**What you are asked to do:** Starting at the line that contains "Given: Collapse the 知识小组 section triangle", set down each line exactly until the records end, keeping both ends and adding nothing.

**** Entries provided ****

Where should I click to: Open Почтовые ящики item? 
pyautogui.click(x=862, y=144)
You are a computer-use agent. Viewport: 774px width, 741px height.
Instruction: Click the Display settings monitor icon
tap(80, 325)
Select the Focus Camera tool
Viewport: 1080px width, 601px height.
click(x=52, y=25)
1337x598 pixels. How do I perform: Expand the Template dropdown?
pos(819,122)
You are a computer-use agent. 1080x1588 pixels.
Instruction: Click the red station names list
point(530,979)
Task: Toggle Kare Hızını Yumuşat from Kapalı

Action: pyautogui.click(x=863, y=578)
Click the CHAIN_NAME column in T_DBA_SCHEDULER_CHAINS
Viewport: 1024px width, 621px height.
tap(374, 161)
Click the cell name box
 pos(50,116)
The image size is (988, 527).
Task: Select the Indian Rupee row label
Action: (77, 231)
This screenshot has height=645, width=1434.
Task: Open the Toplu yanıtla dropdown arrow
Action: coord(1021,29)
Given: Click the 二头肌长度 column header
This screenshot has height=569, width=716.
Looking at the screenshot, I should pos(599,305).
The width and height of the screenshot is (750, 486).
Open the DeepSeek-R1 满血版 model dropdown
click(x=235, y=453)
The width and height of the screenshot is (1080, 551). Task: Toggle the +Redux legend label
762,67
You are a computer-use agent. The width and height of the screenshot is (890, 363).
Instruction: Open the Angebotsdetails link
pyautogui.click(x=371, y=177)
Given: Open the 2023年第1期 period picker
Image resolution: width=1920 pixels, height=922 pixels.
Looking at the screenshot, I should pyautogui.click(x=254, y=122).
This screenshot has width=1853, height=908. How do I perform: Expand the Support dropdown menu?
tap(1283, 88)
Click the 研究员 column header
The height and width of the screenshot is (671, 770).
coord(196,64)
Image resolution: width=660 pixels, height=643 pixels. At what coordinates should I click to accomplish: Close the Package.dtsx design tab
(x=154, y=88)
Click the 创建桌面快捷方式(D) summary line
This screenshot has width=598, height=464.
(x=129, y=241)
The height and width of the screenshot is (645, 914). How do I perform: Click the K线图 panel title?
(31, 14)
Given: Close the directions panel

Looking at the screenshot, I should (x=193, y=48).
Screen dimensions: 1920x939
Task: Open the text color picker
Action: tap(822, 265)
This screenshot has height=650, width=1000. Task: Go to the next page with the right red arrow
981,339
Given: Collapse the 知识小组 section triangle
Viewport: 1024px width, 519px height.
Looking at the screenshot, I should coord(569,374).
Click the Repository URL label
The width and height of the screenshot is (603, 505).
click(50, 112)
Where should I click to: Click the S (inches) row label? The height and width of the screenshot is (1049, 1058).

****

**Written solution:**
Given: Collapse the 知识小组 section triangle
Viewport: 1024px width, 519px height.
Looking at the screenshot, I should coord(569,374).
Click the Repository URL label
The width and height of the screenshot is (603, 505).
click(50, 112)
Where should I click to: Click the S (inches) row label? The height and width of the screenshot is (1049, 1058).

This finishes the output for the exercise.